[Opening DATA LISTING section]
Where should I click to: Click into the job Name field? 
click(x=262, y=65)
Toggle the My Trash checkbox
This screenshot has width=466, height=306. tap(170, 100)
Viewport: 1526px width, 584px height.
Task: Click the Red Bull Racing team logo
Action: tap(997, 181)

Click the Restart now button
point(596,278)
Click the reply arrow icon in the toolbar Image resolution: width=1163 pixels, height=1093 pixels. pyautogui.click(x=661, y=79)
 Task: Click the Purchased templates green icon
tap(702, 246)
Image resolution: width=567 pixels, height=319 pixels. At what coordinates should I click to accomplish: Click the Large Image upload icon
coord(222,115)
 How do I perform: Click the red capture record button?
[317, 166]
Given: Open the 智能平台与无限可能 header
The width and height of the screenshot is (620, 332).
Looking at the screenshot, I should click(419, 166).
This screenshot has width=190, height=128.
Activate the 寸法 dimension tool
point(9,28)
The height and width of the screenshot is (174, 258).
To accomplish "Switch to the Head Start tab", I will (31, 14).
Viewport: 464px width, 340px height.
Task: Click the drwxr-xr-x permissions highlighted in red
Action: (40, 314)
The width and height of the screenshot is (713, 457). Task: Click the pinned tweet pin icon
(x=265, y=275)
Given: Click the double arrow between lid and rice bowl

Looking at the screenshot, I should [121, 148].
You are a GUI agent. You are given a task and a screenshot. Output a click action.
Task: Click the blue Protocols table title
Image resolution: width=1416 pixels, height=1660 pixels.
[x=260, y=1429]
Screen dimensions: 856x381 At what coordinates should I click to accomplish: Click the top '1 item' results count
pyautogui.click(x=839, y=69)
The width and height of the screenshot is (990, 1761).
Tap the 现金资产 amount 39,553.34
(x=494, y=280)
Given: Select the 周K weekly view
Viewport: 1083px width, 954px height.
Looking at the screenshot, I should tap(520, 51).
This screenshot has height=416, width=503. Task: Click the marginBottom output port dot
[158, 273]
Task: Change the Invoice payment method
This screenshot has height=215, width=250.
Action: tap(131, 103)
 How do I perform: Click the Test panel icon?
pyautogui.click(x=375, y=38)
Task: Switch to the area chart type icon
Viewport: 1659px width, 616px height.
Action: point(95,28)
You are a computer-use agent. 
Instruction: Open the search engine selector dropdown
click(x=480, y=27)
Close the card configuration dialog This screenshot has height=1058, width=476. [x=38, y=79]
[Closing DATA LISTING section]
The lines from the one containing "You are a GUI" through the last line of the material above are to be copied exactly, both ends included.

COMPLETED TASK
You are a GUI agent. You are given a task and a screenshot. Output a click action.
Task: Click the blue Protocols table title
Image resolution: width=1416 pixels, height=1660 pixels.
[x=260, y=1429]
Screen dimensions: 856x381 At what coordinates should I click to accomplish: Click the top '1 item' results count
pyautogui.click(x=839, y=69)
The width and height of the screenshot is (990, 1761).
Tap the 现金资产 amount 39,553.34
(x=494, y=280)
Given: Select the 周K weekly view
Viewport: 1083px width, 954px height.
Looking at the screenshot, I should tap(520, 51).
This screenshot has height=416, width=503. Task: Click the marginBottom output port dot
[158, 273]
Task: Change the Invoice payment method
This screenshot has height=215, width=250.
Action: tap(131, 103)
 How do I perform: Click the Test panel icon?
pyautogui.click(x=375, y=38)
Task: Switch to the area chart type icon
Viewport: 1659px width, 616px height.
Action: point(95,28)
You are a computer-use agent. 
Instruction: Open the search engine selector dropdown
click(x=480, y=27)
Close the card configuration dialog This screenshot has height=1058, width=476. [x=38, y=79]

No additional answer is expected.